Swan tried to reschedule for August 19 to 21 through Expedia. But Expedia showed no available rooms at the Torvaig House on Aug 21. But Swan initially held the first reservation since August reservations on Skye were almost nonexistent.
He then did an internet search and found that Torvaig House had availability through Booking.com, providing he was also willing to include dinners with their reservation. He confirmed this reservation and canceled the one with Expedia.
“…on May 14, we received a refund from Expedia for August 18. We then paid Sonos, the holding company for Torvaig and other properties, for 2 rooms on Aug 19 – 21. We paid Sonos an additional deposit of $351 on July 18 on our Visa card.”
But when Swan received his bill from the hotel he noticed that there was no credit for the prepayment he thought had been made by Expedia. Since they had an early checkout, the staff had no access to management and he was advised to check back since they had no record of the Expedia payment.
Which he did.
He told our advocate that the hotel claimed it had no record of the payment and that it only receive funds from Expedia and other booking agents when the guest checks in and that he should contact Expedia for the funds.
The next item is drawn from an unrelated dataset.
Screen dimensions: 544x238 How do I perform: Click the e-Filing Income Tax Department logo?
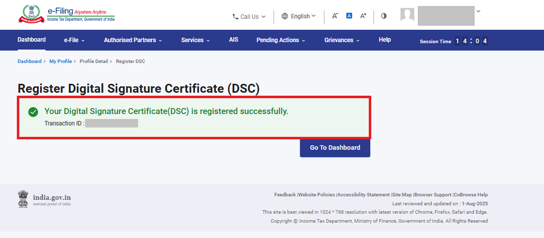[66, 14]
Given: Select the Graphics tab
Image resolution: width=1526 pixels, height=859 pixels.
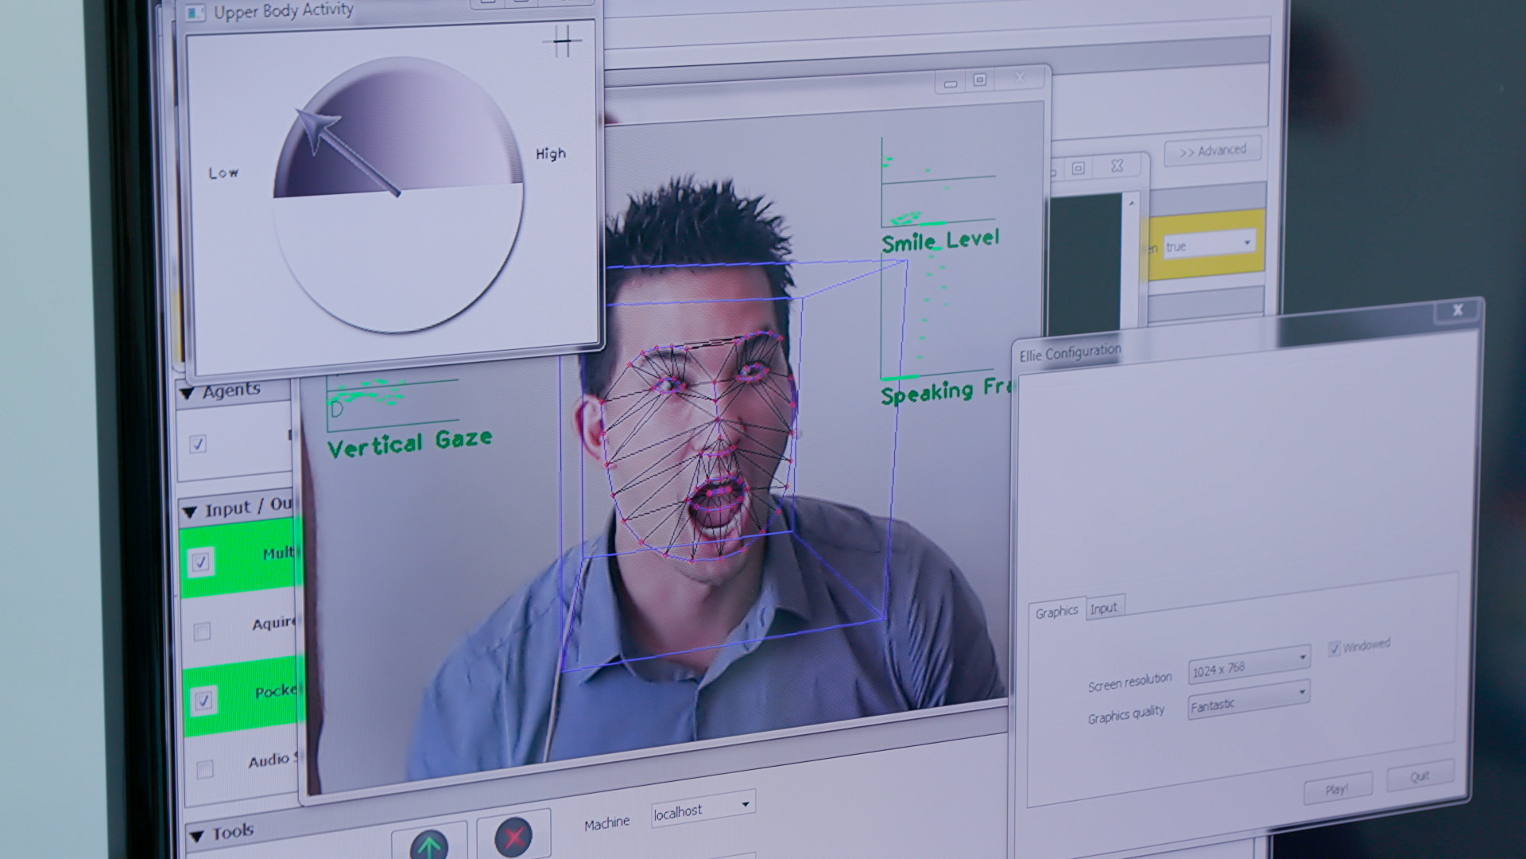Looking at the screenshot, I should pyautogui.click(x=1056, y=612).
“After many emails and phone conversations with Expedia, as well as calls to Scotland, we determined that Expedia had, in fact, sent the funds to Sonos,” he says. “After being confronted, the Sonos representative said that it was a cancellation charge. I questioned how there could be a cancellation when we had occupied two rooms for two days. She then backed off and said that she couldn’t refund since we had used two booking agents.”
So here we have lots of communications problems caused by booking two duplicate reservations through two different third-party travel vendors.
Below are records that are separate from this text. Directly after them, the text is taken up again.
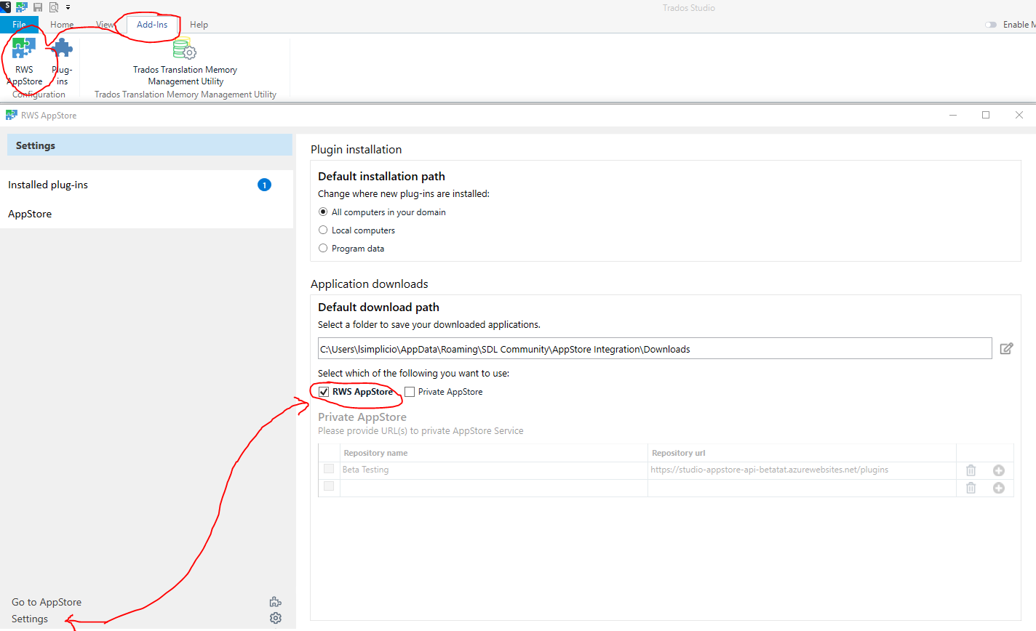
Task: Click the plus icon to add a repository
Action: (998, 470)
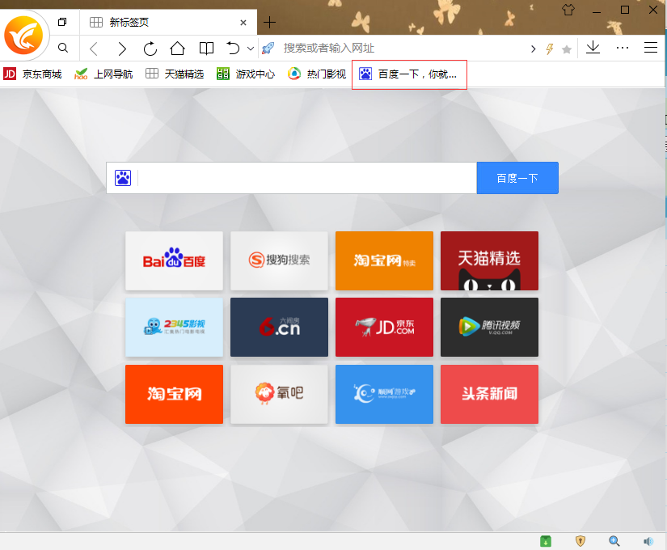Refresh the current page
Viewport: 667px width, 550px height.
coord(150,48)
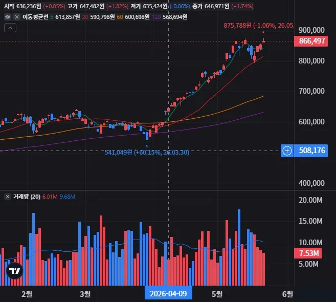Click the plus icon beside 508,176
The width and height of the screenshot is (336, 302).
click(287, 151)
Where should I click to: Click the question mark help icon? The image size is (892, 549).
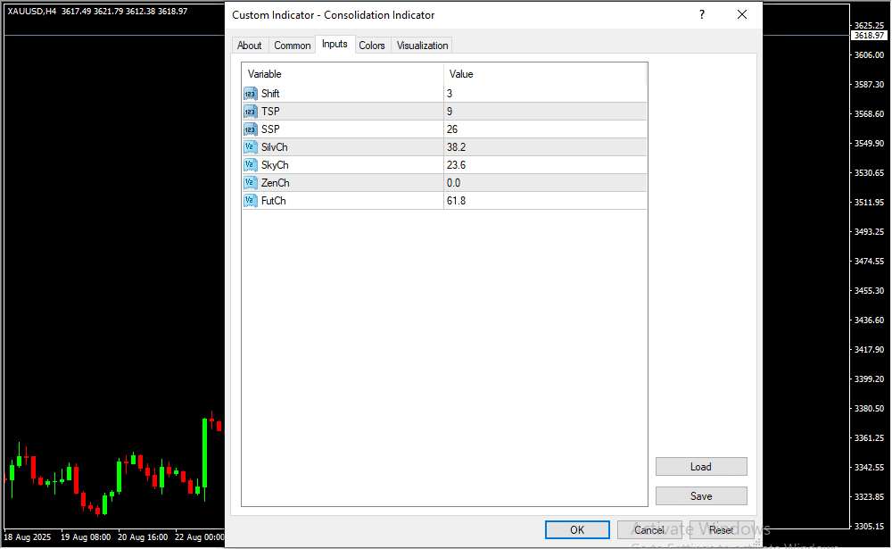702,15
In an accusatory email to the hotel, Swan wrote, “In summary, we are out an additional $675 due to Sonos’ bookkeeping procedures.”
But that’s not what our our advocate found, pointing out to Swan, that his documentation shows that the Expedia reservation was cancelled and he was charged the cancellation fee (first nights rate for each room), which is in accordance to the cancellation policy on his confirmation: “Cancellations or changes made before 11:59 p.m. (GMT Daylight Time) on Aug. 15, 2017 or no-shows are subject to a property fee equal to the first night’s rate plus taxes and fees.”
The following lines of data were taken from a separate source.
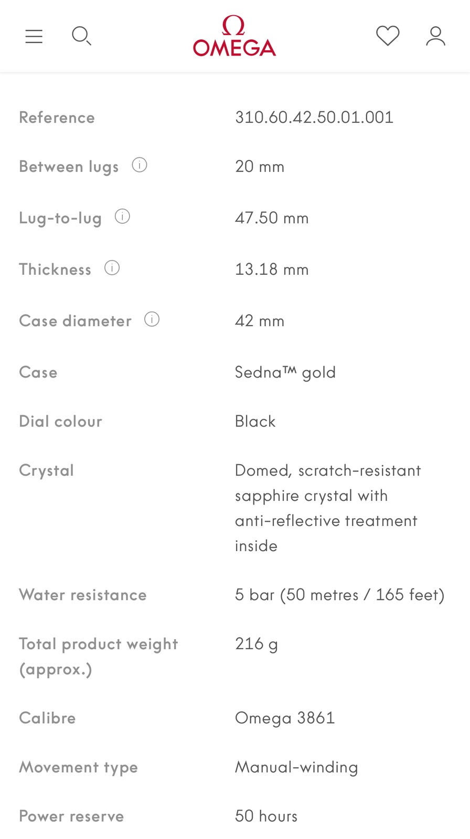Go to homepage via Omega logo
Screen dimensions: 470x839
click(x=234, y=36)
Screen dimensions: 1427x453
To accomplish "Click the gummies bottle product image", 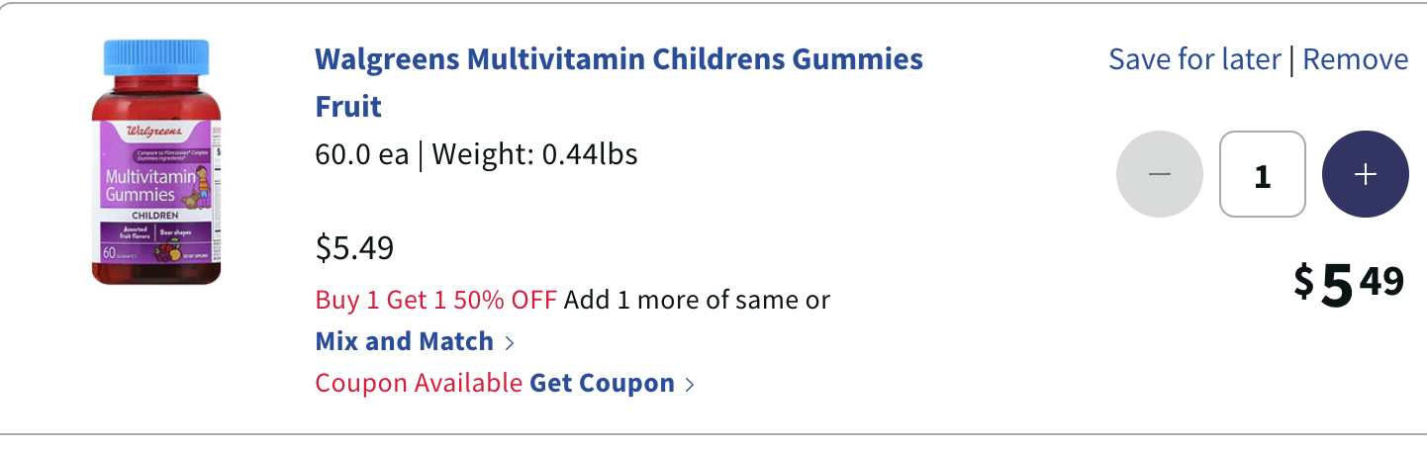I will [156, 164].
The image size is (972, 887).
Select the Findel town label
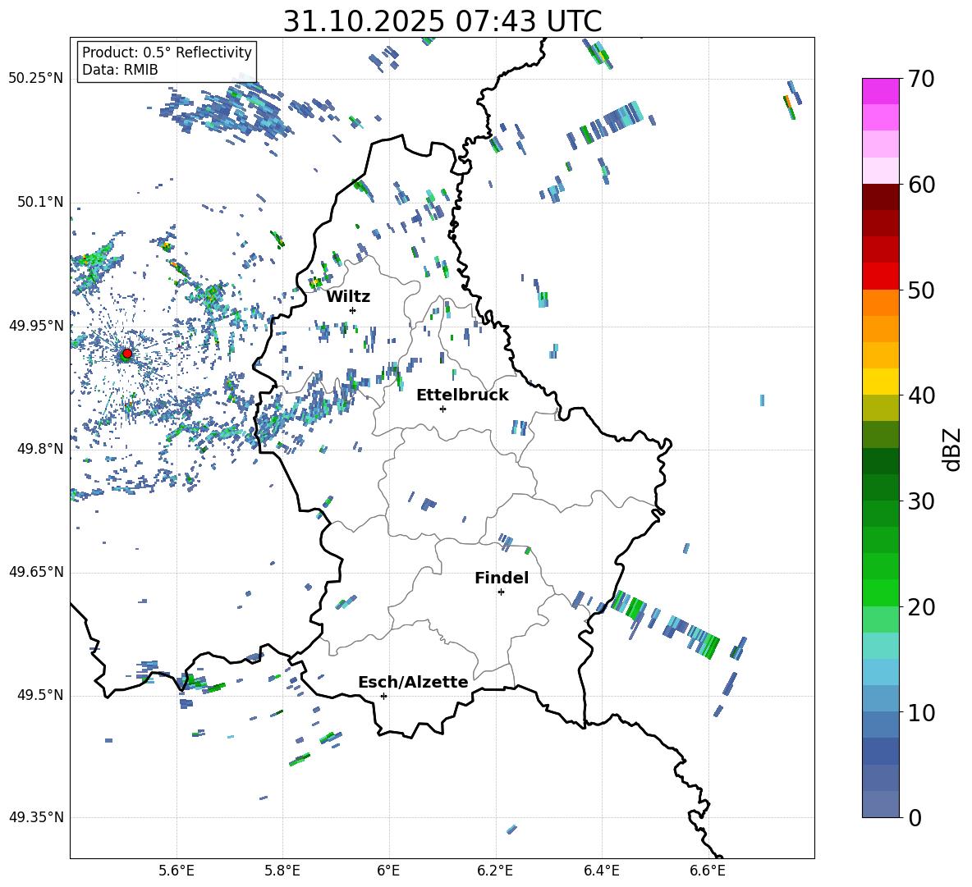[502, 578]
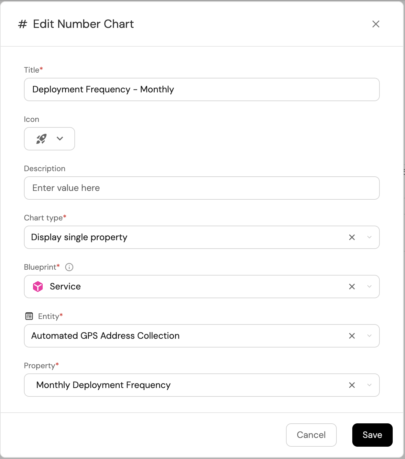This screenshot has height=459, width=405.
Task: Clear the Chart type selection
Action: tap(352, 237)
Still, he might have avoided the fee if he’d communicated directly with the hotel as they advised him during a testy email exchange.
The hotel’s response
“I do not appreciate insults when I have spent so much time trying to explain a policy that you received in black and white both times you booked,” wrote the hotel’s reservation manager. “You made two completely separate reservations through two separate agents yet are expecting us to connect these third parties together, disregarding all fees and treat them as one reservation. I have let you know how we are unable to amend bookings made through these channels; but had you spoken to us directly at the time this would never have been an issue.”
The takeaway? Here, as in many aspects of life, it pays to be polite, even if you think you’re in the right. Correspondence from the hotel suggests that they might have tried a little harder to bend the rules if, instead of coming out of his corner swinging, Swan had approached them asking for help with the mistake he had made.
And, as useful as they often are, using a third-party reservation system adds another possible point of error when booking travel. That is particularly true in this case, when Swan was attempting to score rooms at an expensive hotel in high season. In this case, dealing directly with the hotel might have saved him hundreds of dollars.
It’s a financial loss that our advocates are unable to help with, so this one is marked “case dismissed.”